### Extracted records
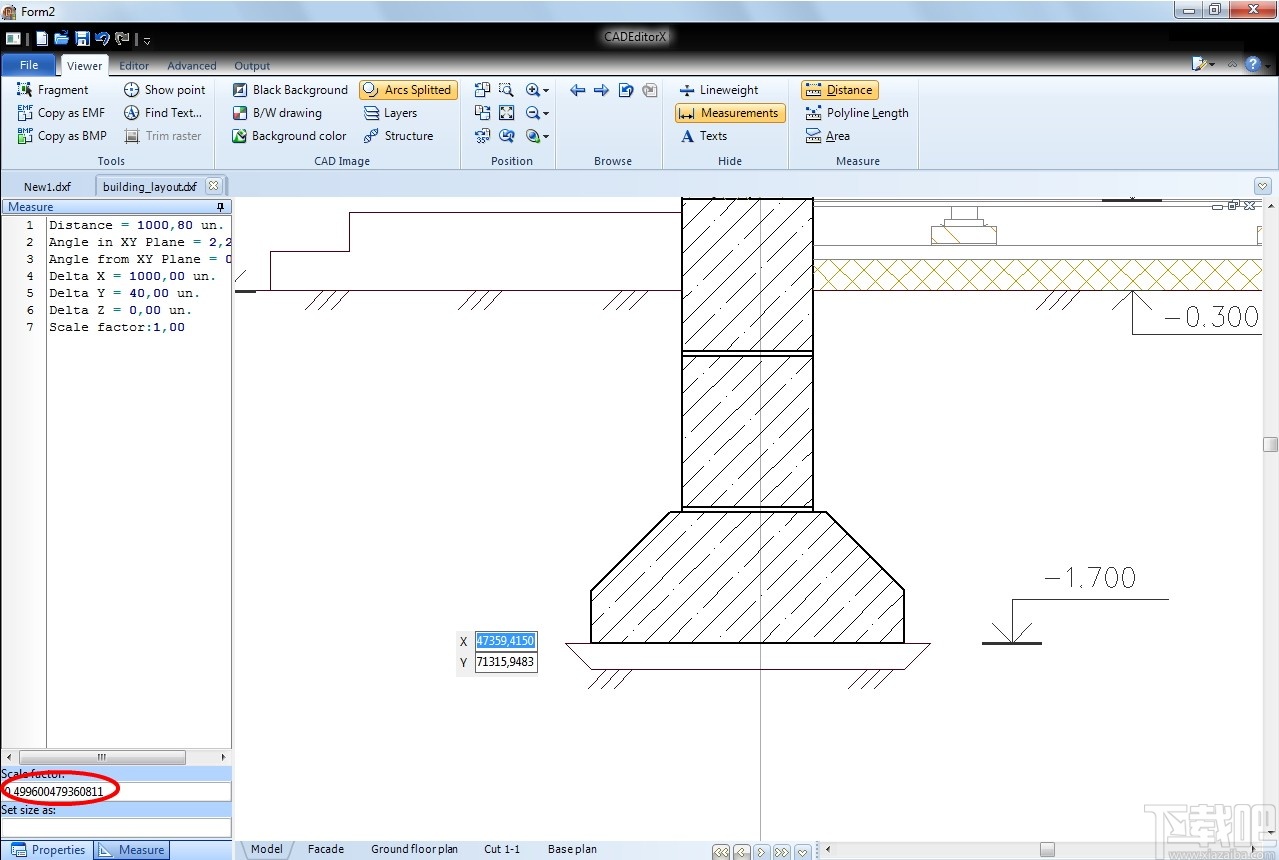The height and width of the screenshot is (860, 1279).
Task: Pick a Background color
Action: pos(289,136)
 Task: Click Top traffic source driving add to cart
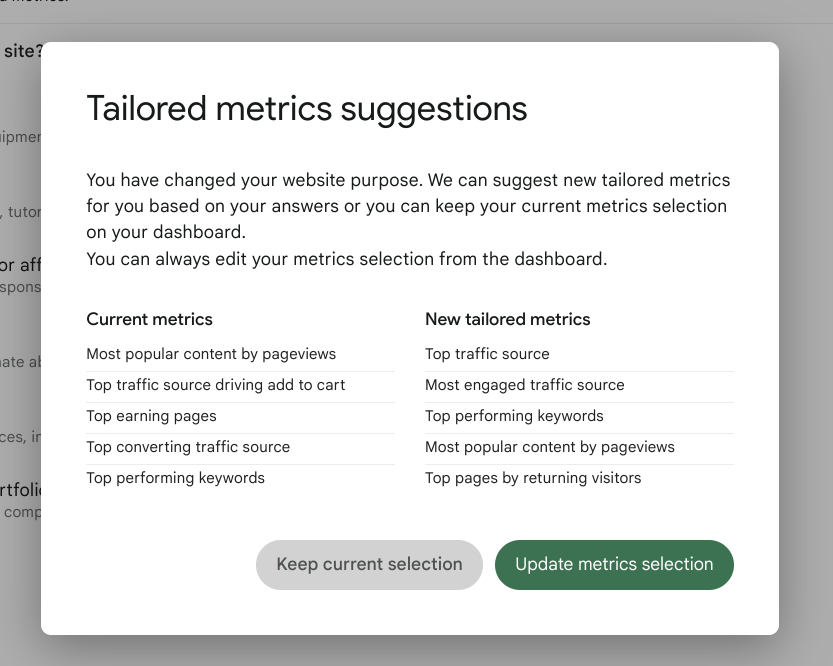click(216, 385)
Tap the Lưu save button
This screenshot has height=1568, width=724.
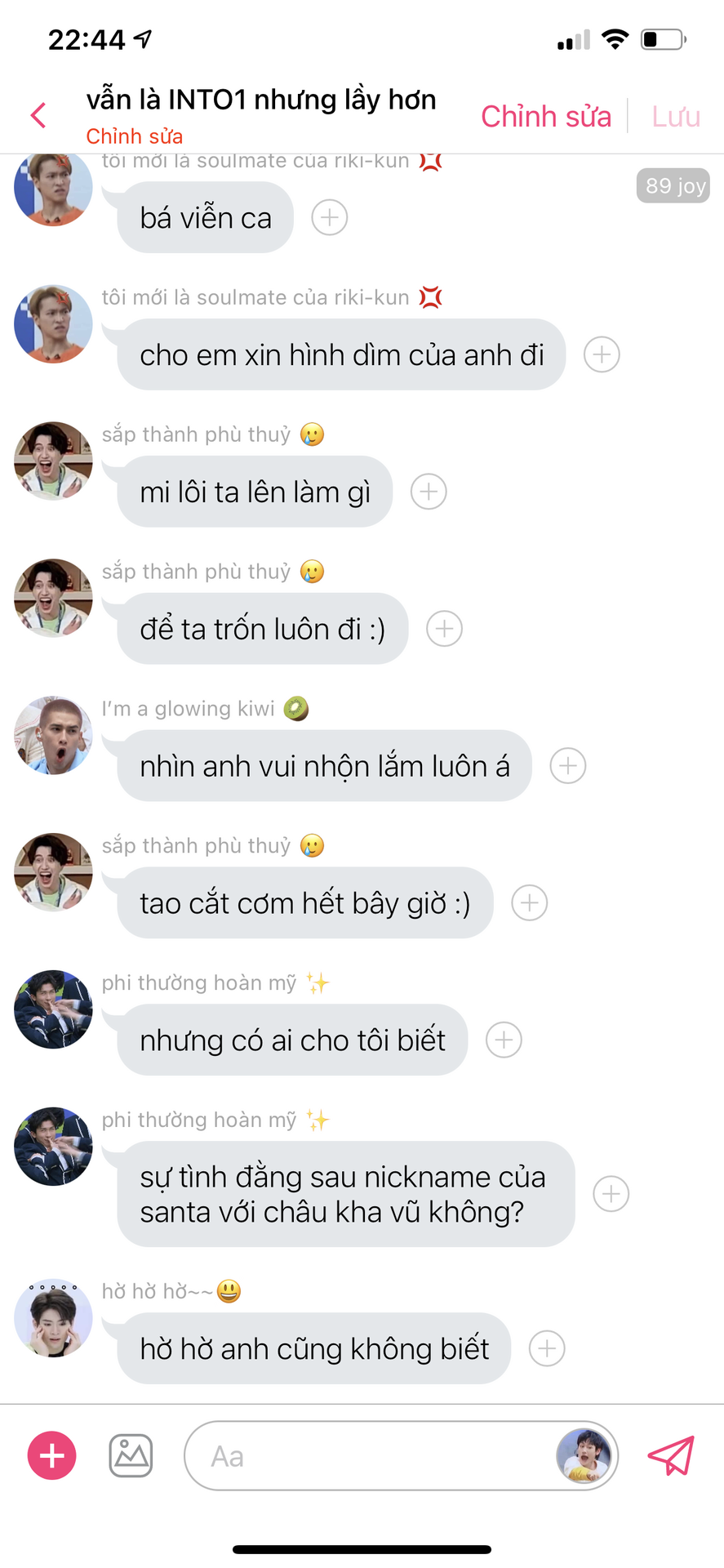pos(676,116)
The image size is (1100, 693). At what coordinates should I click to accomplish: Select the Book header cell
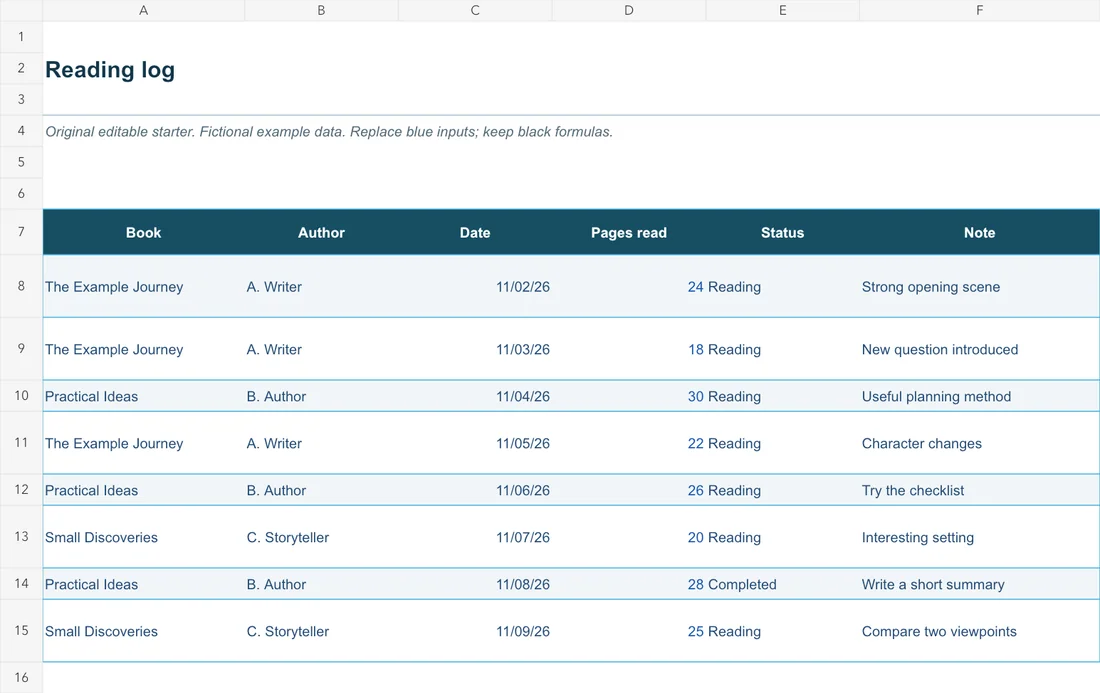[x=143, y=232]
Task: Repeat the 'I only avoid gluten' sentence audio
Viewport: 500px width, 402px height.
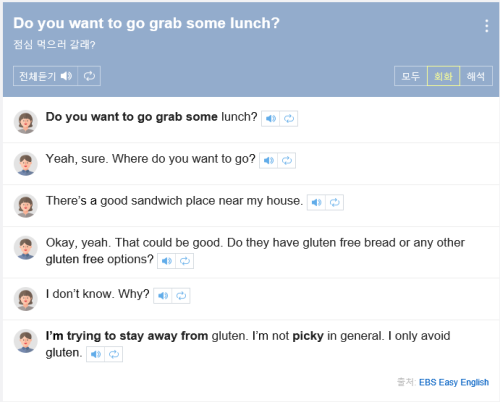Action: coord(114,354)
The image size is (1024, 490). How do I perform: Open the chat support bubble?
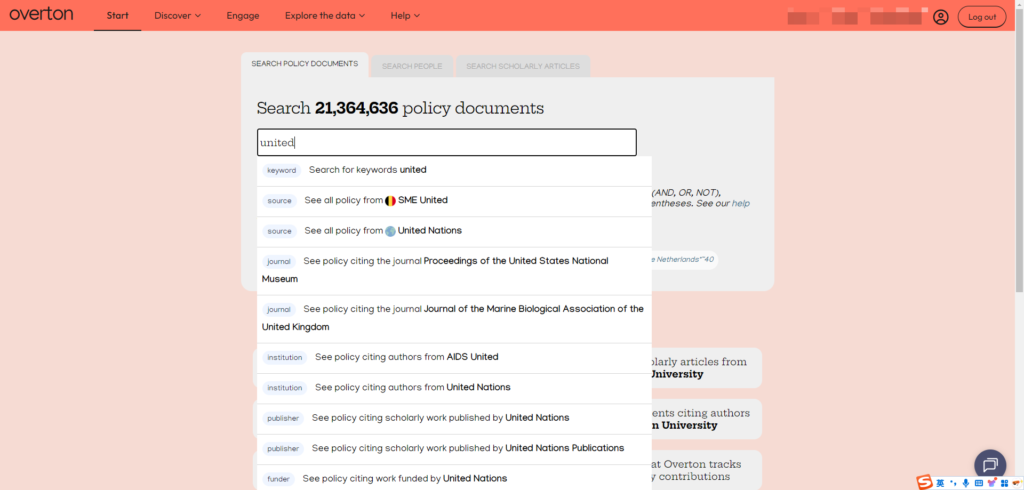tap(989, 465)
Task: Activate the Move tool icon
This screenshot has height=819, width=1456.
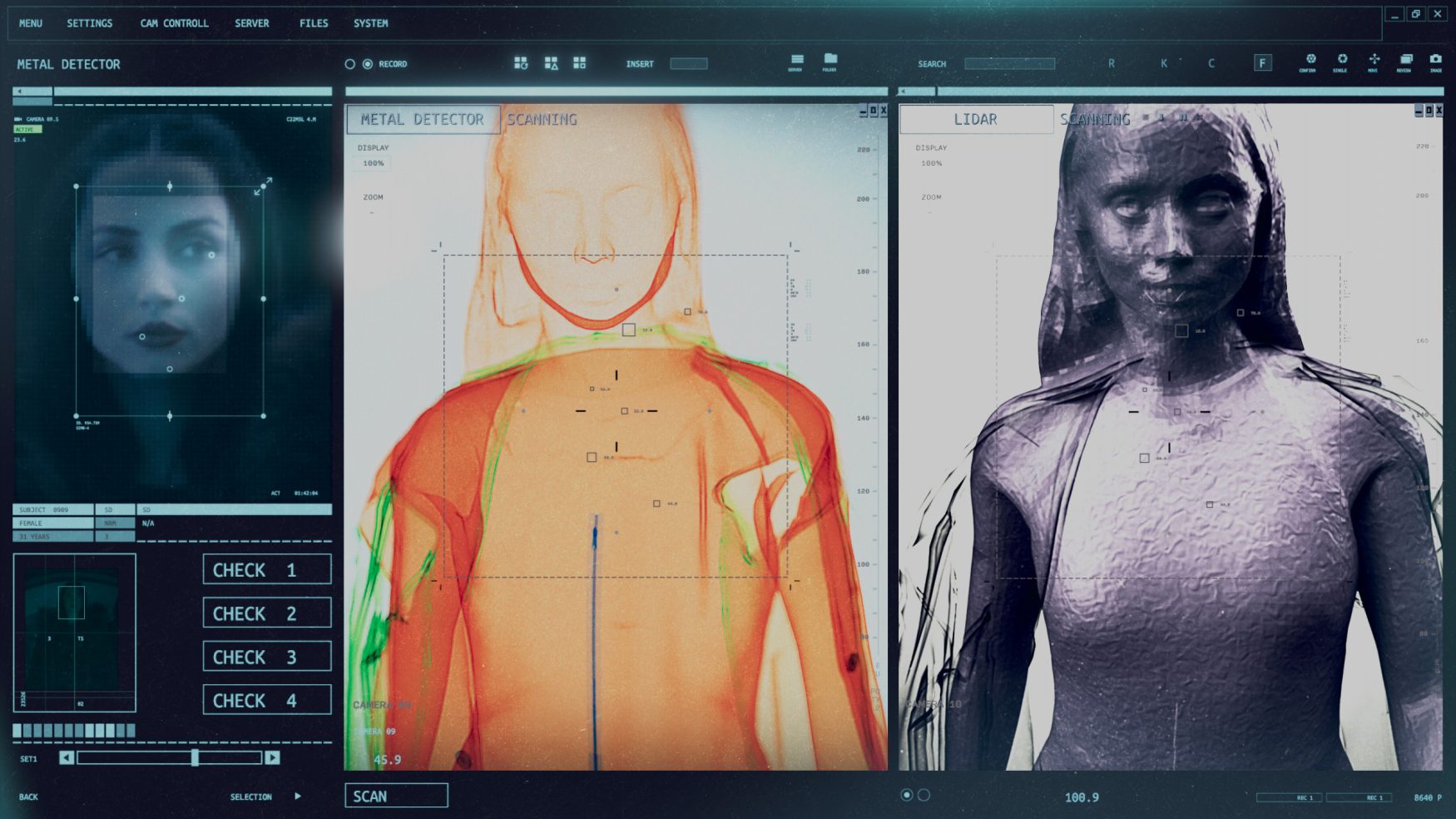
######
Work instructions —
Pictures are to be left out, and each line from the one that contains "The image size is (1024, 490)." through the end of the listing is to be copied exactly.

Written response —
The image size is (1024, 490). How do I perform: Open the chat support bubble?
tap(989, 465)
Task: Activate the Move tool icon
This screenshot has height=819, width=1456.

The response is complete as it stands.